▶ [Work to be completed] All that should appear is the line containing "Where should I" and the lines after it in the records below, each reproduced exactly.

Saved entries

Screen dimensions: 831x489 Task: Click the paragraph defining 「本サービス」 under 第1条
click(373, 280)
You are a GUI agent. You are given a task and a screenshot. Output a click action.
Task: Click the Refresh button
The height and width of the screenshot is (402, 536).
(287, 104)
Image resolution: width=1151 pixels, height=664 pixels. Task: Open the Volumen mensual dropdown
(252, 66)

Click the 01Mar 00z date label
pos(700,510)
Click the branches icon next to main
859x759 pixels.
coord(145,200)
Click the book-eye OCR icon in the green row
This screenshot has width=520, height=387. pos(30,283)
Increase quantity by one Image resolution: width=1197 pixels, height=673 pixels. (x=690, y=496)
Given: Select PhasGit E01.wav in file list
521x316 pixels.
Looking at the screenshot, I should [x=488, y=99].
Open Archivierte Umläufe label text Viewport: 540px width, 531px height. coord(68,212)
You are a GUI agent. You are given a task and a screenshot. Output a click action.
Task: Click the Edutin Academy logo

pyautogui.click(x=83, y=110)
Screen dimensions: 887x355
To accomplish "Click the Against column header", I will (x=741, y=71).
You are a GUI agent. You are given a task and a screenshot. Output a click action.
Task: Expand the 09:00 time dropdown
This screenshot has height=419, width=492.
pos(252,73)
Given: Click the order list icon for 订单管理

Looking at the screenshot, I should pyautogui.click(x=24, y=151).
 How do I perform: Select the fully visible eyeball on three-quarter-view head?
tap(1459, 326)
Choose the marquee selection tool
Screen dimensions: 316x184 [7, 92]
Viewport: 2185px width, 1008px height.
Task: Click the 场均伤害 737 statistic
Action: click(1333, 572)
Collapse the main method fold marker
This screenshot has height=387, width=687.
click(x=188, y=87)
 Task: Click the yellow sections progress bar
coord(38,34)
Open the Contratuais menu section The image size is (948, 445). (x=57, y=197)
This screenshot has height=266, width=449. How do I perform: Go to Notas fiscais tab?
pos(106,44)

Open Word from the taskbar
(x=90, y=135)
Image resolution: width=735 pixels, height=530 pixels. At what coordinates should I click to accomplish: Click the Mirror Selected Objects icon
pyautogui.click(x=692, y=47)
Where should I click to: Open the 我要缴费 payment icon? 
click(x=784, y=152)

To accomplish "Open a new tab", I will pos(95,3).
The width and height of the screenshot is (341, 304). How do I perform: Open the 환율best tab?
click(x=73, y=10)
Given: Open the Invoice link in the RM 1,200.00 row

▶ [Reply to the exercise]
Where should I click to: Open the 我要缴费 payment icon? 
click(x=784, y=152)

To accomplish "Open a new tab", I will pos(95,3).
The width and height of the screenshot is (341, 304). How do I perform: Open the 환율best tab?
click(x=73, y=10)
Given: Open the Invoice link in the RM 1,200.00 row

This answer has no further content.